The debate surfaces amid ongoing reforms and public sentiment regarding Lithuania's pension system. The second pillar currently involves a mandatory 3% contribution from an individual's salary, with the state adding a further 1.5% based on the previous year's national average wage. For someone earning the average salary, this state contribution amounts to approximately 402 euros annually.

I believe the state must be interested in people saving for their old age in second, third pillar funds or by acquiring real estate and having so-called passive income.

— Mindaugas SinkevičiusExplaining his view on the importance of state encouragement for retirement savings.

However, a significant portion of the second pillar's assets has already been withdrawn following a reform that allows individuals to reclaim their contributions between January 2026 and the end of 2027. Since the reform's implementation, the second pillar funds have lost 4.4 billion euros in assets, reducing their total value to 6.2 billion euros.

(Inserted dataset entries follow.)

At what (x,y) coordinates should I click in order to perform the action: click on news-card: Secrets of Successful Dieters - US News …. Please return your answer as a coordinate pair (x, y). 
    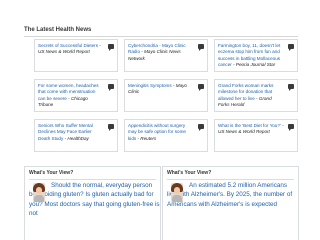
    Looking at the image, I should click on (76, 56).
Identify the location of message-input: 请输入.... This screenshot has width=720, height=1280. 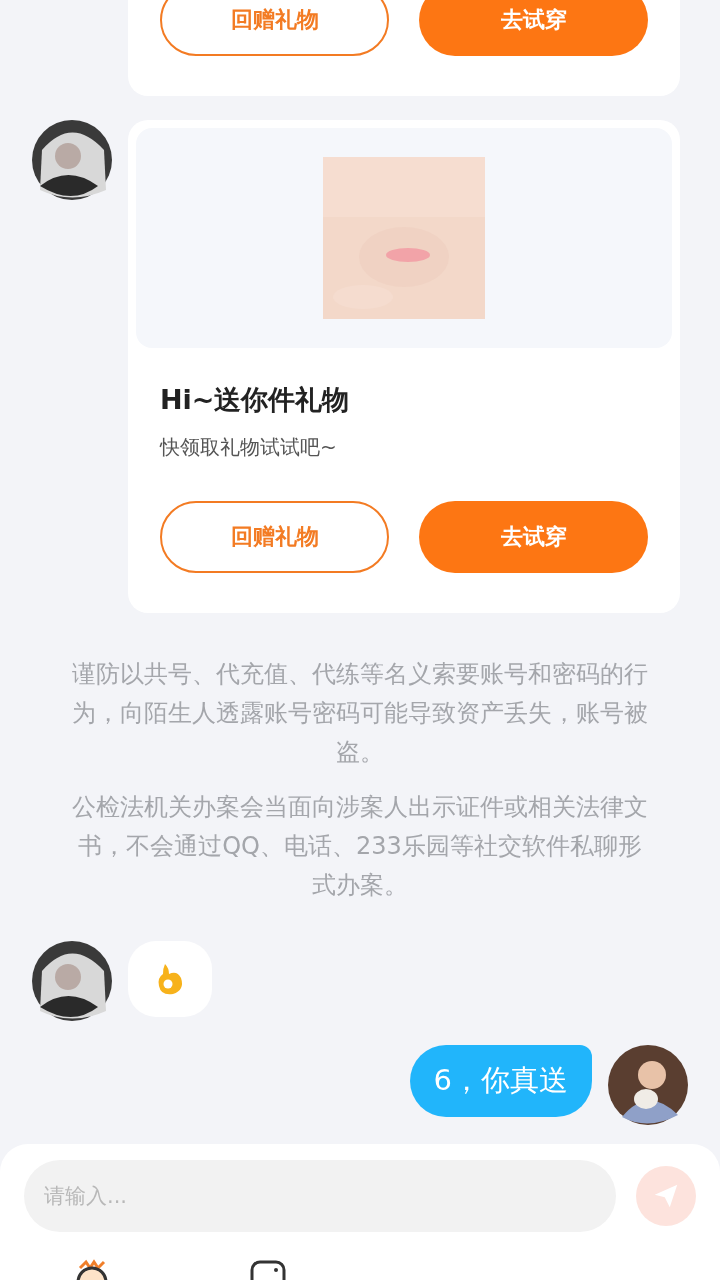
(320, 1196).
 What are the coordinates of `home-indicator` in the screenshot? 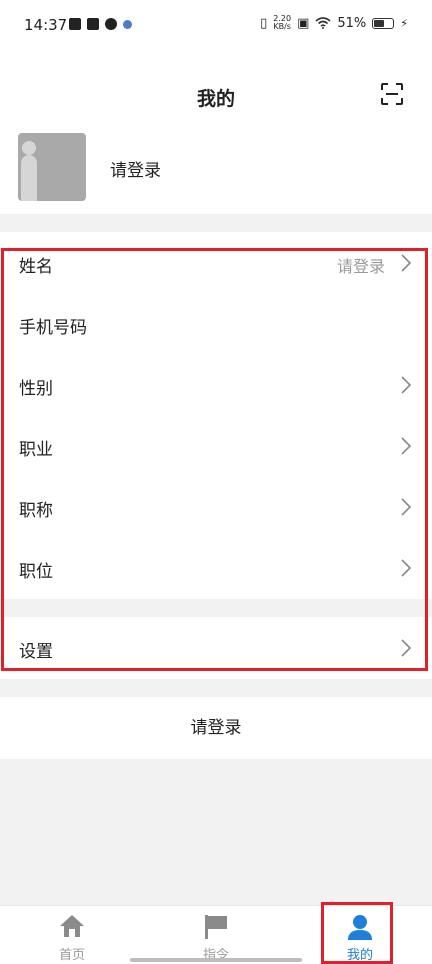 It's located at (216, 960).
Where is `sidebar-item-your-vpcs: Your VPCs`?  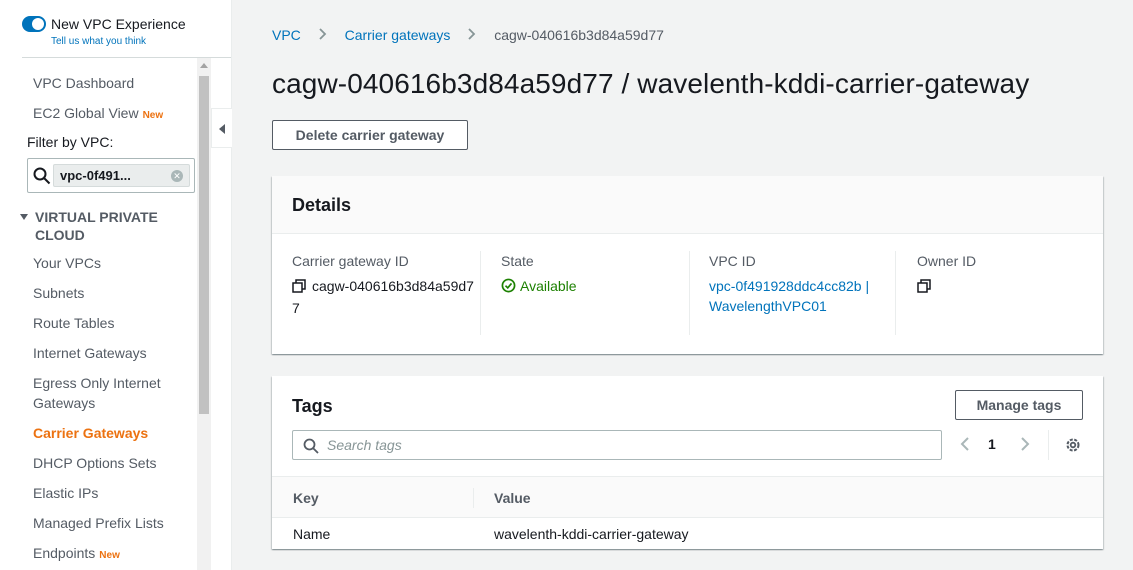
sidebar-item-your-vpcs: Your VPCs is located at coordinates (67, 263).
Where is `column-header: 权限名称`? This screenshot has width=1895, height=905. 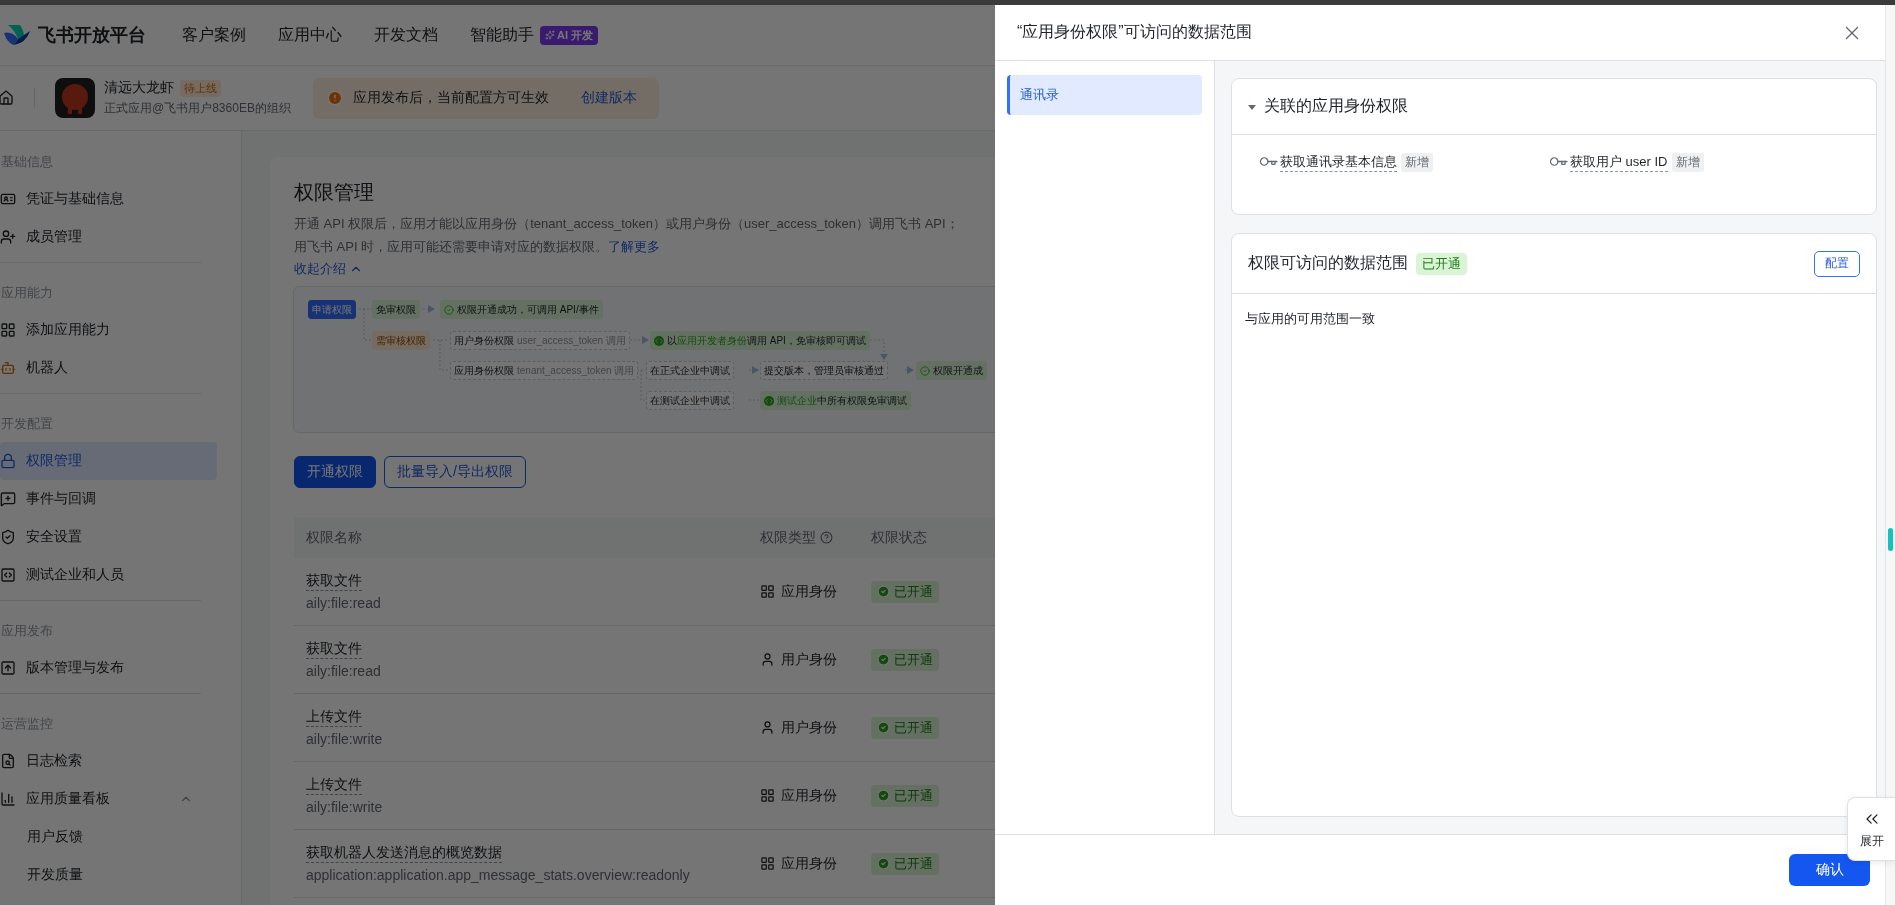
column-header: 权限名称 is located at coordinates (334, 538).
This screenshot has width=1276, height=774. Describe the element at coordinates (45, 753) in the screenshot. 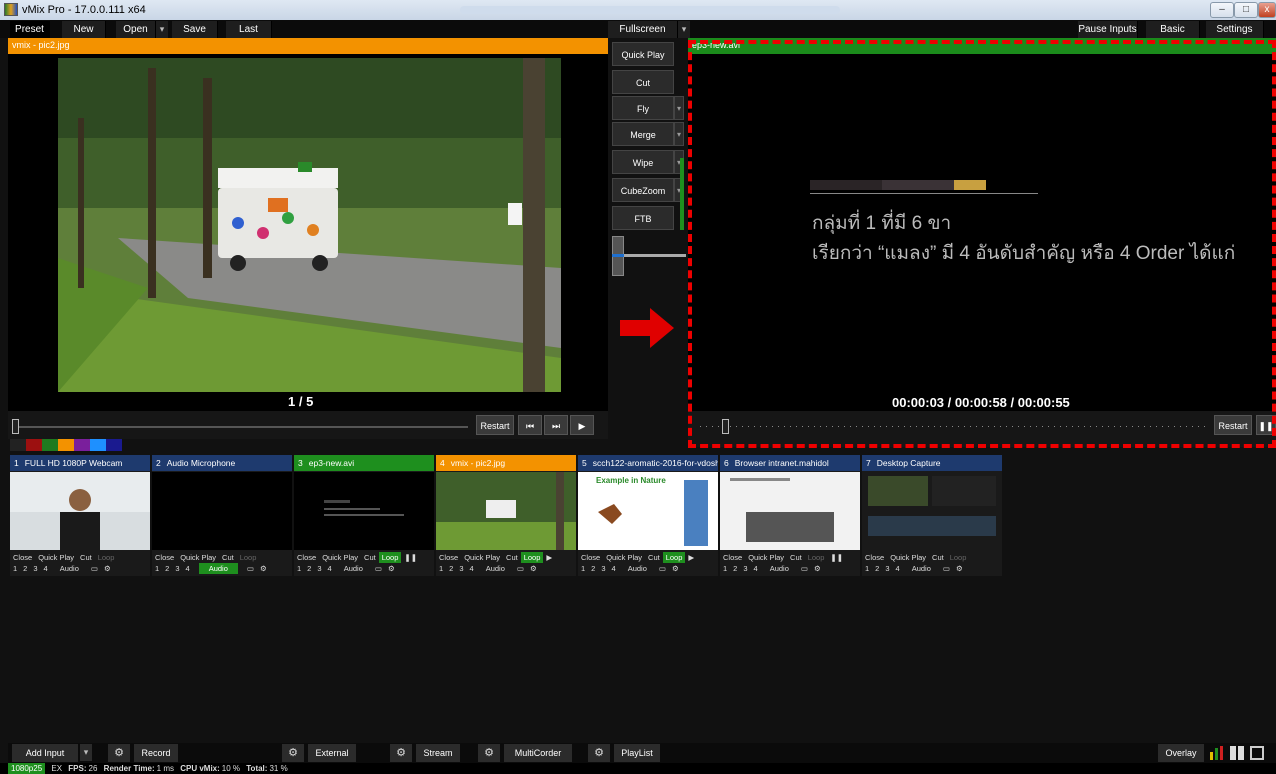

I see `add-input-button: Add Input` at that location.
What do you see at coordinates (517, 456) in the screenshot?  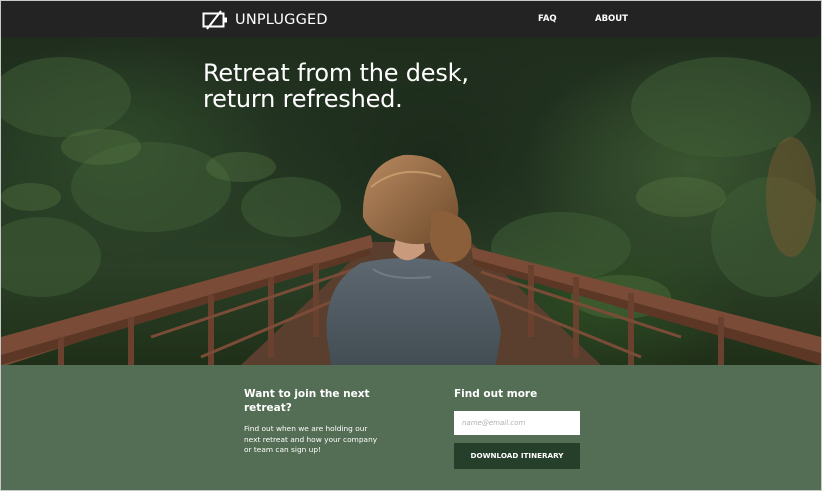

Of this amount, 2.9 billion euros have been returned to citizens, and 1.3 billion euros to "Sodra" (Lithuania's social insurance fund).

Algirdas Sysas, chairman of the Budget and Finance Committee and a Social Democrat, has proposed discontinuing the 1.5% state incentive. He suggests redirecting these funds to other areas, such as increasing pensions for current retirees.

I think that would be the final nail in the coffin for the second pillar pension system.

— Mindaugas SinkevičiusDescribing the potential impact of eliminating the state subsidy for the second pension pillar.